Is String Cheese The Key To Unbiased Whiskey Reviews

If you’ve read Bourbonr for a while you’re used to these quirky posts. If not, hear me out before you write this off as clickbait trash. Taste is subjective. What I think is incredible bourbon, you may think is swill. Those kinds of disagreements are normal in the whiskey world. But, what about when you disagree with your own tasting notes?

Over the years I’ve tasted a lot of different bourbon in a lot of different environments. Different environments definitely affect taste. I’ve tasted a bourbon at a bar and loved it. Then, I tasted the same bourbon at home and hated it. Even tasting the same bourbon at home a week apart seems to change the flavor profile. What makes up this difference? Oxidation seems to be the go-to answer if you follow Bourbon on Facebook. But, it has more to do with changes in our palate than it does with the whiskey itself. How do we combat this? I’m glad you asked!
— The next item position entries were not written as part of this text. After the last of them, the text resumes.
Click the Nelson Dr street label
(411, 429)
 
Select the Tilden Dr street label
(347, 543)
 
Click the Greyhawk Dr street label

A few months back, I read an article where chef Eric Ripert described his process for tasting sauces. When a James Beard award-winning chef describes how to taste you take notes. Here’s what he said:

Waiting on a plate are about a dozen cubes of Swiss cheese. Ripert takes one before tasting the sauces. “This way, I know what I am tasting,” he says. “The Swiss cheese is always the same, but if it feels salty or bland, I know my palate is off.”

Of course, swiss cheese is still a little too fancy for Bourbonr. I decided to grab the kids string cheese we seem to have an infinite amount of in our refrigerator. Like the swiss cheese Eric Ripert used, string cheese is plain and consistent. There’s no batch variation. It’s definitively homogenized. And, that is what we’re looking for. I was surprised when certain foods and different days affected the taste. Eating it after something sweet made it taste creamier. Some days it tasted saltier. Other days it tasted the exact same as it always did. This gave me a baseline going into a whiskey review. If my palate seemed to be sensitive to sweet it was clear in the review. Without the sting cheese test, I would’ve assumed it was a sweeter bourbon.

I’ve put together a routine for reviewing days. Here’s the Bourbonr pre-tasting system. Avoid acidic or highly flavored food and drink for at least a couple of hours. That means you may need to skip the afternoon coffee or tea. Don’t eat anything spicy. Pass on vinaigrettes or other acidic dressings. About 10 minutes before the tasting eat a piece of swiss (or string) cheese. Adjust your perceived taste. Get started with the tasting! I’ve bee using this method for the last few months. So far, I’ve seen a noticeable change in my palate between days. By introducing a constant my bourbon reviews are more consistent.

10 comments

    Enjoyed the perspective. It’s similar to smelling coffee beans after you smell way too many perfumes or colognes. It’s an olfactory cleanse of sorts. Keep it up.

    Good stuff, I heard the same thing , about the chefs and swiss cheese, years ago and have always been aware of how food affects my palete. One thing I notice for me in particular is that dairy has a significant impact, I’m happy to incorporate trying this as a baseline, but wonder if the dairy factor of the cheese will sway my palete as other dairies have notably in the past. Cheers, keep it up buddy!

    We’ve really noticed a palette change lately as well. We thought we were expanding to appreciate different complexities, but you make a great point on the foods we may have eaten prior. Excellent idea on the cheese. #bothofmyvices

    I am in the wine and spirits business and learned many years ago to NEVER have balsamic vinaigrette dressing on my salad if I was going to be tasting anything that afternoon.

    I agree that environment can factor in. I once was at a restaurant bar to try some things that I didn’t have in my cabinet. The establishment had an open kitchen and also did a lot of wood fired pizza. The kitchen aromas made it somewhat difficult to nose the whiskey and pick up some of the subtle notes.

    I’ve also seen some that recommend starting with a known bourbon prior to trying something new, but I think the cheese idea might be a little more neutral.

    Totally agree with you. Makes absolute sense. Extremely simple deduction that I find really very hard to vote against. keep up the good work
    Great straightforward deductions that cannot be argued with, impossible. I would have great difficulty drinking whiskey while eating a really good pizza as to me that wouldn’t be something I would normally consume together

    Pizza to me is a beer food. The open kitchen would make for super hard overpowerering assault on the palate senses. Hard to deal with!